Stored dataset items
════════════════
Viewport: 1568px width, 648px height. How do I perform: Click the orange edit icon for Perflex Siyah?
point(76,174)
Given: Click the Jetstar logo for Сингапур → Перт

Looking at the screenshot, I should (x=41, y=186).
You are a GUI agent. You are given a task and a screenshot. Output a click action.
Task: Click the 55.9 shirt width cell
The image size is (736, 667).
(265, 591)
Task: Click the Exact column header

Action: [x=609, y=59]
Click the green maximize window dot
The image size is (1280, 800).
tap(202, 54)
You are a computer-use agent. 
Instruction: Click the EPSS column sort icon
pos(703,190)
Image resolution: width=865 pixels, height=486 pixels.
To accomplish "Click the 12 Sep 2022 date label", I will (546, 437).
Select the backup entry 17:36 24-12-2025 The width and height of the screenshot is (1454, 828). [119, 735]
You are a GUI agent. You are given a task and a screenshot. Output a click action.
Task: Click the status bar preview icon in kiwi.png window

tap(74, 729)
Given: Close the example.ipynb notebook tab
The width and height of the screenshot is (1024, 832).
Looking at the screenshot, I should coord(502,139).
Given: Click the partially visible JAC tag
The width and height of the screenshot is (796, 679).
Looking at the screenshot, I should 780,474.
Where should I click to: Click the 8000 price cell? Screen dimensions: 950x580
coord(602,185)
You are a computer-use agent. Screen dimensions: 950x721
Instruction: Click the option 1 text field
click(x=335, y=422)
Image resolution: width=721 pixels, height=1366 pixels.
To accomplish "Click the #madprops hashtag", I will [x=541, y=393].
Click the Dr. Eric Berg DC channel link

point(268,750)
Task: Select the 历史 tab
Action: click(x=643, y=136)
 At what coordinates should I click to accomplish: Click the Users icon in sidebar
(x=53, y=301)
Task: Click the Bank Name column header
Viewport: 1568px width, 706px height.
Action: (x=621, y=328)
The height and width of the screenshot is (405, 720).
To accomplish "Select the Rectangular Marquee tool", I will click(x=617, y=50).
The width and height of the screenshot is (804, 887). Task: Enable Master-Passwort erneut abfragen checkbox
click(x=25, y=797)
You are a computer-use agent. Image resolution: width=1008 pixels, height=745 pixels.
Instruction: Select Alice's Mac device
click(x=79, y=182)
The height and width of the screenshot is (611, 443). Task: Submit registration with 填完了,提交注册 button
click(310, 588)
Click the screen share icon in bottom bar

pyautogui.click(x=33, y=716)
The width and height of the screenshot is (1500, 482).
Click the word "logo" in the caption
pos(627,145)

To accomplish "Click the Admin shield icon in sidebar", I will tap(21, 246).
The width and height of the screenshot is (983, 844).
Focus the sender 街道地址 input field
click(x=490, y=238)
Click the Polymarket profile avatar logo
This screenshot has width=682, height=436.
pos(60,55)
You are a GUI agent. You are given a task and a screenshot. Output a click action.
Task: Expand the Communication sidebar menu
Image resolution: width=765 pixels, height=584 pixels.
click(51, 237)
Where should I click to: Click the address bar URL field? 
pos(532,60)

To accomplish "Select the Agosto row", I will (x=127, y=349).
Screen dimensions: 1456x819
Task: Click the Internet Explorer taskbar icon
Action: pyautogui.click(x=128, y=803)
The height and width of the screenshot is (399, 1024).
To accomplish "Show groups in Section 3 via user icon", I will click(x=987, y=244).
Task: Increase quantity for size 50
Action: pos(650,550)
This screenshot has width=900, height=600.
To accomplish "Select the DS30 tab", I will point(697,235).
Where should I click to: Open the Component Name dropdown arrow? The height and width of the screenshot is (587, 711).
════════════════
# ASSIGNED TASK
How many of the lines in the records above include the word "Name"? State that number alone.

# EXERCISE RESPONSE
2